Write out each line of the records that has "value" in it.

Provided entries:

Content starts

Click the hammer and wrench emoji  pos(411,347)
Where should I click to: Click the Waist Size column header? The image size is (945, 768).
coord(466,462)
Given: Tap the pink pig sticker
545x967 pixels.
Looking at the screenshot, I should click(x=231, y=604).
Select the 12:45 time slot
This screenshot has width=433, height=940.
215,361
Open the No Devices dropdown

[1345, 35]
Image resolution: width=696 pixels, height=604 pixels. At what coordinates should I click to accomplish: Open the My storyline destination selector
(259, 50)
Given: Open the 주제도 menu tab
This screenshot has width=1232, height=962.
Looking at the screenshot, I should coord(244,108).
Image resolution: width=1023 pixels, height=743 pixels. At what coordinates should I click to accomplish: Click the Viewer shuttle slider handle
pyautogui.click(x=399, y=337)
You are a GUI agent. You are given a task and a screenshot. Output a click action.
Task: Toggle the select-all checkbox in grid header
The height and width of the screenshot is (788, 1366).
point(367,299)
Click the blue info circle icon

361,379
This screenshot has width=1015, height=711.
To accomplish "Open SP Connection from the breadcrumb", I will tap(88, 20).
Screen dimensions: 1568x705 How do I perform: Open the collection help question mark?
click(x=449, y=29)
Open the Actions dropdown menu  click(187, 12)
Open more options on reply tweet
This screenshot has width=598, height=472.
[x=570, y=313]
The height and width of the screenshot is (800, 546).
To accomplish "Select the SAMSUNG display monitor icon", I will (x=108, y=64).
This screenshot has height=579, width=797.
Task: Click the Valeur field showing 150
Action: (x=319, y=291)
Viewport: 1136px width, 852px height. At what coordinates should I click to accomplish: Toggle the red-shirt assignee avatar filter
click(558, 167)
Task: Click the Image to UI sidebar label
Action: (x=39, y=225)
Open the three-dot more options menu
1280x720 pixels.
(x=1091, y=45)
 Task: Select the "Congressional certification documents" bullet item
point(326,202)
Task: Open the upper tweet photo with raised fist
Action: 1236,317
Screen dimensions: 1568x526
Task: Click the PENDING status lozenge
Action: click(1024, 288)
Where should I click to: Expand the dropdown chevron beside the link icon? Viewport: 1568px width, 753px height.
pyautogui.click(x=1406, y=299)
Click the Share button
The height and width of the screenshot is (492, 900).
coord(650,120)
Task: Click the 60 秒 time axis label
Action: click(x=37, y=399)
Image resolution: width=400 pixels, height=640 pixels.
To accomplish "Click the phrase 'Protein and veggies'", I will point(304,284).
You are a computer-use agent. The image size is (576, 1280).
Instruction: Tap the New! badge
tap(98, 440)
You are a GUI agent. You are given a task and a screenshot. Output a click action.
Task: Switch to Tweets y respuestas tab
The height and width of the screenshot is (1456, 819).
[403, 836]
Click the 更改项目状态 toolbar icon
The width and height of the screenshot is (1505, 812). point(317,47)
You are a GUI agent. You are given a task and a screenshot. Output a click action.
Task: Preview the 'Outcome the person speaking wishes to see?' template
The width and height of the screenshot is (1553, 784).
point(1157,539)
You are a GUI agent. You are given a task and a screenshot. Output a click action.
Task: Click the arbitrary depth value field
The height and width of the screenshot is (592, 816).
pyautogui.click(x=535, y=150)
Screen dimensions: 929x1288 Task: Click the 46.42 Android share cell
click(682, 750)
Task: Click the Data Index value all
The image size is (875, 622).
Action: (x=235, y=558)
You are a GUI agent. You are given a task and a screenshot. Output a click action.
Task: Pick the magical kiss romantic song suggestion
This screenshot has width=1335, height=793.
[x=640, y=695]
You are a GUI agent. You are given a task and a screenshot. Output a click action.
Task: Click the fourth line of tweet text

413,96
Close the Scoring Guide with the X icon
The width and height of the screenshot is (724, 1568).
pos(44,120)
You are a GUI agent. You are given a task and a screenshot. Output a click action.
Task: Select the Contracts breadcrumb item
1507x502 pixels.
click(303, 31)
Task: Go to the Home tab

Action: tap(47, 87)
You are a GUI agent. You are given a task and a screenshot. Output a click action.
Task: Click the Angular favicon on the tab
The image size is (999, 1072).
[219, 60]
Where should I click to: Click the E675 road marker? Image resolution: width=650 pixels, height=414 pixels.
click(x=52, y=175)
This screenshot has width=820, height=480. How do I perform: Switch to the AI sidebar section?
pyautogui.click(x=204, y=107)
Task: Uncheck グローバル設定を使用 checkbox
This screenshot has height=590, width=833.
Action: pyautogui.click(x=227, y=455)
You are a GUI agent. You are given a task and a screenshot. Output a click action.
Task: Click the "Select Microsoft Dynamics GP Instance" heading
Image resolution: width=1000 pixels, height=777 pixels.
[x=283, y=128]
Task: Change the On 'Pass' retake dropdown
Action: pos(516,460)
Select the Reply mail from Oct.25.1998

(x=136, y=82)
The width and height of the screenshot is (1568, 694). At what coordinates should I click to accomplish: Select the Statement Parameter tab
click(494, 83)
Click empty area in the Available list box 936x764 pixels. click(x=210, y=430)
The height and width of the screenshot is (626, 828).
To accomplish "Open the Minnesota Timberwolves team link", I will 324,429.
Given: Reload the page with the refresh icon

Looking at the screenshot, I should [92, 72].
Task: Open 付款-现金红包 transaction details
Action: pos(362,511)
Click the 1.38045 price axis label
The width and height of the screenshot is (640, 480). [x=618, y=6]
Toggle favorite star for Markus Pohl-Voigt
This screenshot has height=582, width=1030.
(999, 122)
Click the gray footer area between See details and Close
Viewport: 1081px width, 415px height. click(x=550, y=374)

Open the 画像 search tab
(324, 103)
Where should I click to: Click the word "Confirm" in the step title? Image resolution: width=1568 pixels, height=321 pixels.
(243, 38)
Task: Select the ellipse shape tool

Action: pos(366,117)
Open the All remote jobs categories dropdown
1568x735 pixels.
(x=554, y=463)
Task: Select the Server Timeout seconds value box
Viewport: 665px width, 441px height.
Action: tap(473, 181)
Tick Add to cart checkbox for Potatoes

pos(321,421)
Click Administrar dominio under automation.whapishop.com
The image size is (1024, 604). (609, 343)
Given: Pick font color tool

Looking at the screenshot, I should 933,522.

Content ends

Completed exercise:
Task: Click the arbitrary depth value field
Task: Click the Data Index value all
Task: Select the Server Timeout seconds value box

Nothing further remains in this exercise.